Screenshot grounding data:
•••••

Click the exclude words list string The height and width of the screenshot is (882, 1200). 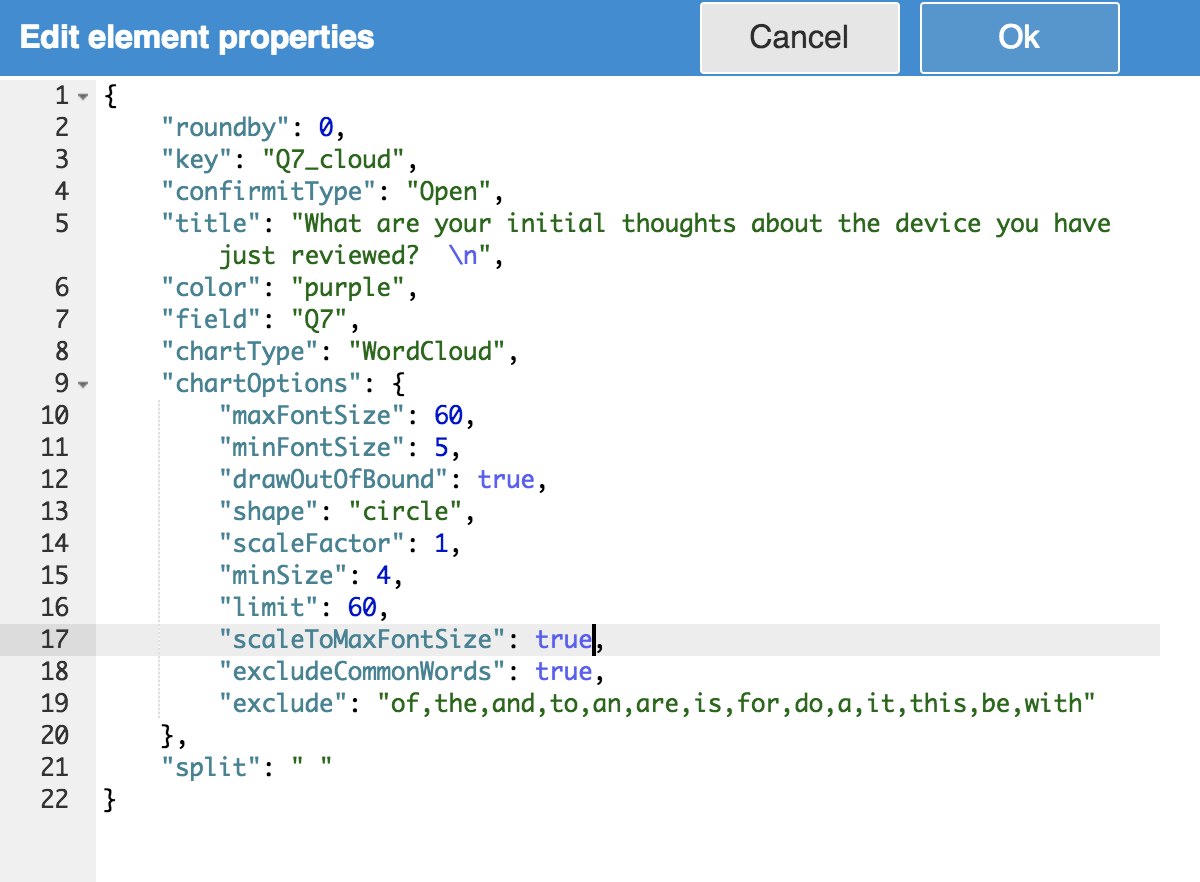(736, 703)
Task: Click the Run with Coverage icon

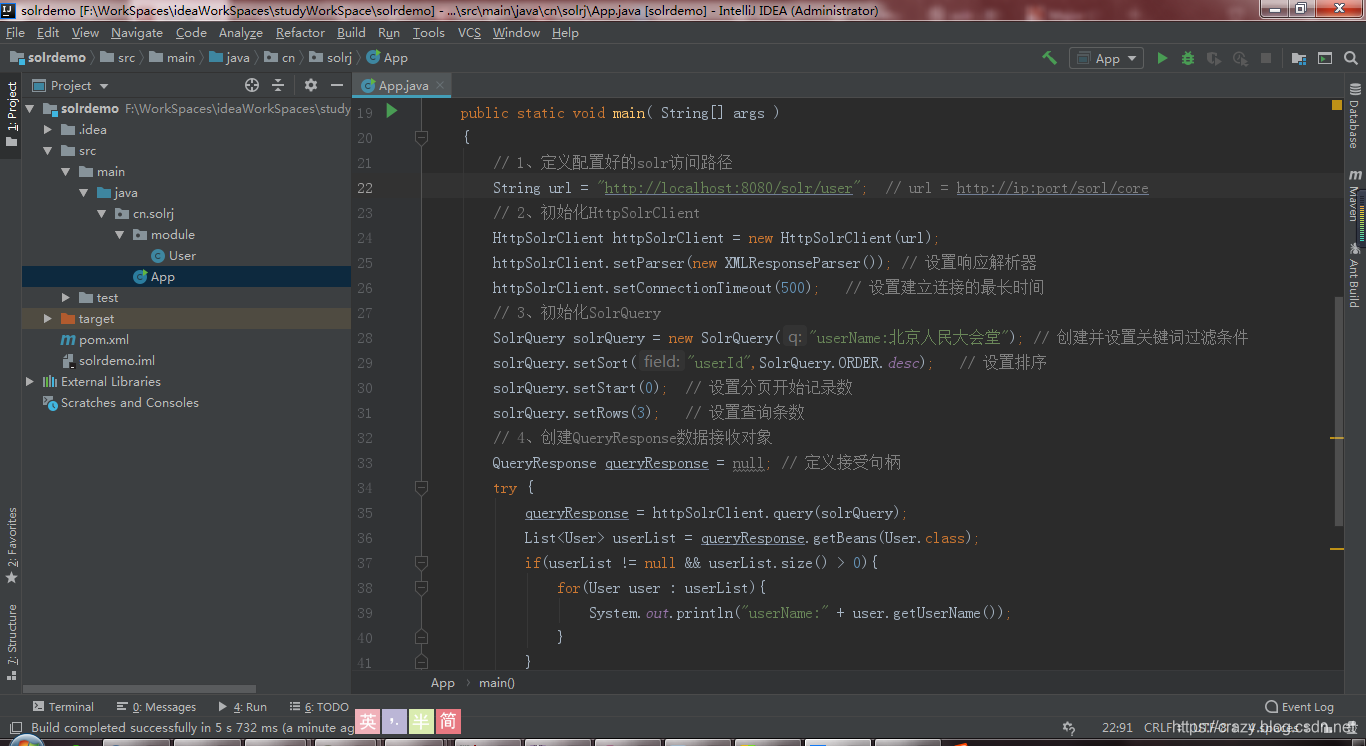Action: 1213,57
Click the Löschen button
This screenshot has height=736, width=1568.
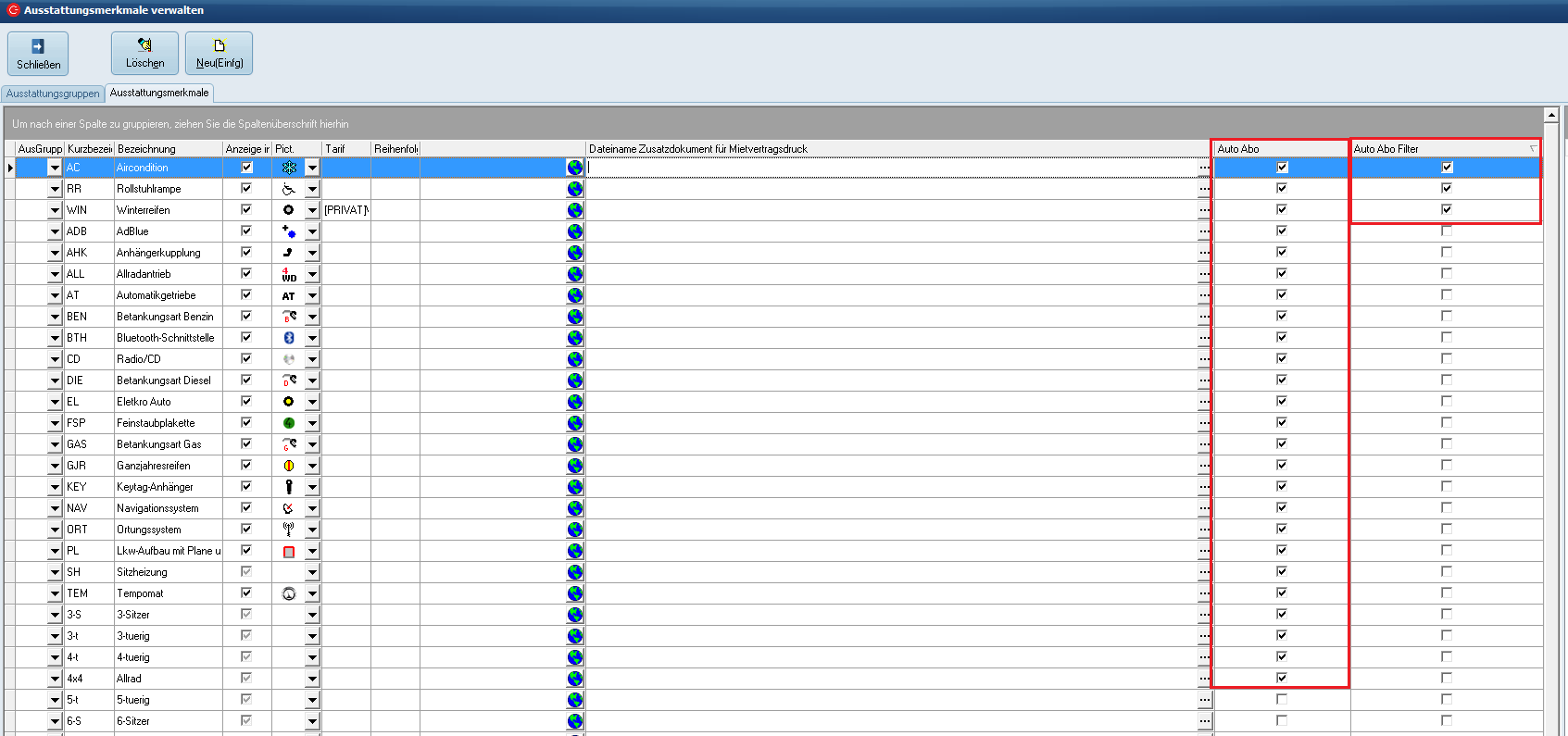(144, 54)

•••••

WORK INSTRUCTION - The lines to retype begin with the one containing "Click the Löschen button" and end with the last line of the records. Reproduce them exactly and omit the pictures.

TASK RESULT -
Click the Löschen button
This screenshot has height=736, width=1568.
(144, 54)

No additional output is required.